- Exercise prompt -
From the entries below, transcribe exactly the lines between the line holding "Модульні приміщення в Києві (51, 2497)" and the line holding "Yeni (20, 203)", inclusive; skip all other lines.

- Entries supplied -
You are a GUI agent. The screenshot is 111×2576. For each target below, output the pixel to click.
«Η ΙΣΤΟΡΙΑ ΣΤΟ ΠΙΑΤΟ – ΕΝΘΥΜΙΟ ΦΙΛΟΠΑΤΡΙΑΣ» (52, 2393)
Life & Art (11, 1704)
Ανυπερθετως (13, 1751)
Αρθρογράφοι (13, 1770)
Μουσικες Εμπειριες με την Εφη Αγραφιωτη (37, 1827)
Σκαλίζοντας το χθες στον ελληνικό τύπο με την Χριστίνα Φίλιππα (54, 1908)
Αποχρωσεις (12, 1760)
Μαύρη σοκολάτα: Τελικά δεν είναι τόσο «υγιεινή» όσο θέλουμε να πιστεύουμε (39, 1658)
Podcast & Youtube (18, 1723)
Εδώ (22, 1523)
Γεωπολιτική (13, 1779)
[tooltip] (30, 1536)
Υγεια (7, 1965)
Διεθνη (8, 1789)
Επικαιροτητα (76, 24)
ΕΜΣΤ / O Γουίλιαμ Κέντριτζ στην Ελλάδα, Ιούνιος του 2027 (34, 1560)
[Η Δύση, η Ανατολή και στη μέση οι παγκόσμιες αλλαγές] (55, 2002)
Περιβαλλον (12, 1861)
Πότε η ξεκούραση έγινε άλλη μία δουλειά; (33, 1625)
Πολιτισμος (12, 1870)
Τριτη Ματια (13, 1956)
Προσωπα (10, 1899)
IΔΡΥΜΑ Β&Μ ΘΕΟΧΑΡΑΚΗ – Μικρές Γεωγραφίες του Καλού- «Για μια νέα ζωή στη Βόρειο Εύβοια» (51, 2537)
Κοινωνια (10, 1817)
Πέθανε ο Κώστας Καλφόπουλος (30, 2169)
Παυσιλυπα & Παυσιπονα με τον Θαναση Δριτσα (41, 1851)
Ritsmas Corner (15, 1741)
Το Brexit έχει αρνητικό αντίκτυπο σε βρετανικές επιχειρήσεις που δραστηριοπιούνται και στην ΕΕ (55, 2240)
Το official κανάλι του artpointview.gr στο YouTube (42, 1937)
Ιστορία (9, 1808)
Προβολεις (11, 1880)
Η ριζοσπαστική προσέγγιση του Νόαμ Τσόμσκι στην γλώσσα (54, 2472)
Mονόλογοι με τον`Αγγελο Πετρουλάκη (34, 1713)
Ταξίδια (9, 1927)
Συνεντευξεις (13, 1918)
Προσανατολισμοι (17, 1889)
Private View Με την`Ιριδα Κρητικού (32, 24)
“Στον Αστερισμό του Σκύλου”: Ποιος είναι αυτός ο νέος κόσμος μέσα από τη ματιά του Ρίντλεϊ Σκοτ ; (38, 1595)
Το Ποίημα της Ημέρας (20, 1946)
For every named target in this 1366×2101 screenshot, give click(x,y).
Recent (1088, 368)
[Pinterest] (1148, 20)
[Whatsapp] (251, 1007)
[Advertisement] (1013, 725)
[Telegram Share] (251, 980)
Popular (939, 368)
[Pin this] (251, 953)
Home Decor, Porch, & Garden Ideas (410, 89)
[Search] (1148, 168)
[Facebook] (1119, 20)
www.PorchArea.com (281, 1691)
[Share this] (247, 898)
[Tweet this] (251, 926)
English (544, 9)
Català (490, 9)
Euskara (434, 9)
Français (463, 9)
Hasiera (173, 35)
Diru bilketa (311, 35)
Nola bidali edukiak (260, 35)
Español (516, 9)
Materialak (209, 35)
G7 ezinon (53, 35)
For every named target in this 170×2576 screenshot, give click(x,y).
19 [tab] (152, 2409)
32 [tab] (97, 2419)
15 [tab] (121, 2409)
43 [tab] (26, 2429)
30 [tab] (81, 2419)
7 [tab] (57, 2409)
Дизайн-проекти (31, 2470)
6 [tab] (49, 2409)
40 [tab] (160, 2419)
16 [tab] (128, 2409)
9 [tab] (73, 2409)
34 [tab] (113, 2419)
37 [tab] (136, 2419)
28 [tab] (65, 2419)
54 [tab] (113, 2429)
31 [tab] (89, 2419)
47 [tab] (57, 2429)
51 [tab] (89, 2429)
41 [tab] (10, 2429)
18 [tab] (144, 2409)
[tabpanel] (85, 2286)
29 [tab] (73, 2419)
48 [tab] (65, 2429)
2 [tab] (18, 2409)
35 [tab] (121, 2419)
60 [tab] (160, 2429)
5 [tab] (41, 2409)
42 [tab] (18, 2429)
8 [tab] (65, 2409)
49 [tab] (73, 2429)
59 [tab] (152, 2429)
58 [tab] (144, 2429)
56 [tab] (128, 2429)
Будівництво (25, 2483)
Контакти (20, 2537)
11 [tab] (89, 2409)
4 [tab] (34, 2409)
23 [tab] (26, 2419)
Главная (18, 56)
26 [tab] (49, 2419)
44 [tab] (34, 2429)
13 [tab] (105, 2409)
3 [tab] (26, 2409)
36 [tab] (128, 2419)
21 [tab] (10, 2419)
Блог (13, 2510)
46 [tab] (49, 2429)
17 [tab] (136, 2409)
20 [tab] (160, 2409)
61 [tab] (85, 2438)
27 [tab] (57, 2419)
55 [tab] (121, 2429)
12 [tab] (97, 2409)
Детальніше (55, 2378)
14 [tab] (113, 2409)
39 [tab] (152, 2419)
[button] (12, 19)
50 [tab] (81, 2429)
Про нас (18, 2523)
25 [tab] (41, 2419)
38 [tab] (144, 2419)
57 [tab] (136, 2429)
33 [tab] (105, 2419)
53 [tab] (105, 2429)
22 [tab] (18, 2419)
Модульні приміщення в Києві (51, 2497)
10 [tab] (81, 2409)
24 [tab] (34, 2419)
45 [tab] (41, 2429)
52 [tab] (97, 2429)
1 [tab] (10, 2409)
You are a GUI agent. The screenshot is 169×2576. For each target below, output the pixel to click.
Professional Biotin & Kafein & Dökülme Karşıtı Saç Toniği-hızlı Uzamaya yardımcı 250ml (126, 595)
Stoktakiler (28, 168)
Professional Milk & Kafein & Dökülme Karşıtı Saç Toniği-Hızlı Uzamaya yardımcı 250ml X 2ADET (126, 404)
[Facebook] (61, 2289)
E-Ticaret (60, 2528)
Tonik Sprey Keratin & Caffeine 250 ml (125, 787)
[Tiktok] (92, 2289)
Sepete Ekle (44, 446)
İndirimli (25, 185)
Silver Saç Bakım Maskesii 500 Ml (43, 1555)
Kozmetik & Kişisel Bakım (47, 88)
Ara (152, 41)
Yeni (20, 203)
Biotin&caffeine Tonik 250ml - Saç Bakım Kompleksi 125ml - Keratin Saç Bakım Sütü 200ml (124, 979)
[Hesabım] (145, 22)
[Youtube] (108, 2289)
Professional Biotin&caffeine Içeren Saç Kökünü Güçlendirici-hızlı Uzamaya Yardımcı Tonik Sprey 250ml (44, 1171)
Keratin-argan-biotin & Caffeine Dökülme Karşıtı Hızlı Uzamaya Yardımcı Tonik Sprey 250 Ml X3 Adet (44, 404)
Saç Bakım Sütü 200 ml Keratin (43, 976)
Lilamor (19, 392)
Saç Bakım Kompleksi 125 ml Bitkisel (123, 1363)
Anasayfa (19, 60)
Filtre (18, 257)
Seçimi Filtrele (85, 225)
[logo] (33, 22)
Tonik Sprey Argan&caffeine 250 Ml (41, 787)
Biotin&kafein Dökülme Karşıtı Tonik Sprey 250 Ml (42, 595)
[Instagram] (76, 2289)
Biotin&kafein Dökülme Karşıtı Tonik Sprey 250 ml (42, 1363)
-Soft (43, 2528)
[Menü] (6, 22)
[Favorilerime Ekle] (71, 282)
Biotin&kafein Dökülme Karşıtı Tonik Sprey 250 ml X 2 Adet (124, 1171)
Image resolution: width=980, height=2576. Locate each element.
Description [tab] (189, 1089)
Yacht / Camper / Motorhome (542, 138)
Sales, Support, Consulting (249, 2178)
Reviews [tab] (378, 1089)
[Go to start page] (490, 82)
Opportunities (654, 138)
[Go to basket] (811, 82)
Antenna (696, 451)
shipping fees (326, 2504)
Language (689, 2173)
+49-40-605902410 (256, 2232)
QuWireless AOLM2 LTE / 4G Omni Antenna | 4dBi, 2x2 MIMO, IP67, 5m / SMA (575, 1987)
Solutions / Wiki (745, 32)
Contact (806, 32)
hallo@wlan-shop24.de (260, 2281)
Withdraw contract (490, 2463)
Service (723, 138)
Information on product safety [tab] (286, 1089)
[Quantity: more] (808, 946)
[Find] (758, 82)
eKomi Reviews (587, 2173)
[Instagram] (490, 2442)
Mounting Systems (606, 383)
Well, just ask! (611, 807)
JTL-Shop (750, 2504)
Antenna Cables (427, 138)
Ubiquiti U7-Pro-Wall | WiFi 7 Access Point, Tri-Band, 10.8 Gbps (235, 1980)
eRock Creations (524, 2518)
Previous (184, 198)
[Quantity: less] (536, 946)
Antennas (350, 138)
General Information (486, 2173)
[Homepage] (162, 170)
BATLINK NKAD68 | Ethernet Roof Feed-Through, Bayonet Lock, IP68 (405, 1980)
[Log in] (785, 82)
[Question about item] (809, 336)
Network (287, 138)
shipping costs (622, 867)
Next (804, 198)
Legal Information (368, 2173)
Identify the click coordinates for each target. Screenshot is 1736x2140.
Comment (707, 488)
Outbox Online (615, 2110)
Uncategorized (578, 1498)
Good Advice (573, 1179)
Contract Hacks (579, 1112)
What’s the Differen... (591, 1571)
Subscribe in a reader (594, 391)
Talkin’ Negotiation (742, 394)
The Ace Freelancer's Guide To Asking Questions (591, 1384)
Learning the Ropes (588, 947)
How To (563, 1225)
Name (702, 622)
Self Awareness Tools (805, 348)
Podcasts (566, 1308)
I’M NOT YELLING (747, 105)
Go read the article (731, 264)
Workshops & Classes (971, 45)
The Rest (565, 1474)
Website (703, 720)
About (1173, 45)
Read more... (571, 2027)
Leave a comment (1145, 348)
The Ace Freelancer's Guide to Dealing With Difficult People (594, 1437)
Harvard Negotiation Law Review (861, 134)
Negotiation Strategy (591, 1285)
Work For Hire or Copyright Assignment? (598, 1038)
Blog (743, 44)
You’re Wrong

- Task output -
Модульні приміщення в Києві (51, 2497)
10 [tab] (81, 2409)
24 [tab] (34, 2419)
45 [tab] (41, 2429)
52 [tab] (97, 2429)
1 [tab] (10, 2409)
You are a GUI agent. The screenshot is 169×2576. For each target below, output the pixel to click.
Professional Biotin & Kafein & Dökülme Karşıtı Saç Toniği-hızlı Uzamaya yardımcı 250ml (126, 595)
Stoktakiler (28, 168)
Professional Milk & Kafein & Dökülme Karşıtı Saç Toniği-Hızlı Uzamaya yardımcı 250ml X 2ADET (126, 404)
[Facebook] (61, 2289)
E-Ticaret (60, 2528)
Tonik Sprey Keratin & Caffeine 250 ml (125, 787)
[Tiktok] (92, 2289)
Sepete Ekle (44, 446)
İndirimli (25, 185)
Silver Saç Bakım Maskesii 500 Ml (43, 1555)
Kozmetik & Kişisel Bakım (47, 88)
Ara (152, 41)
Yeni (20, 203)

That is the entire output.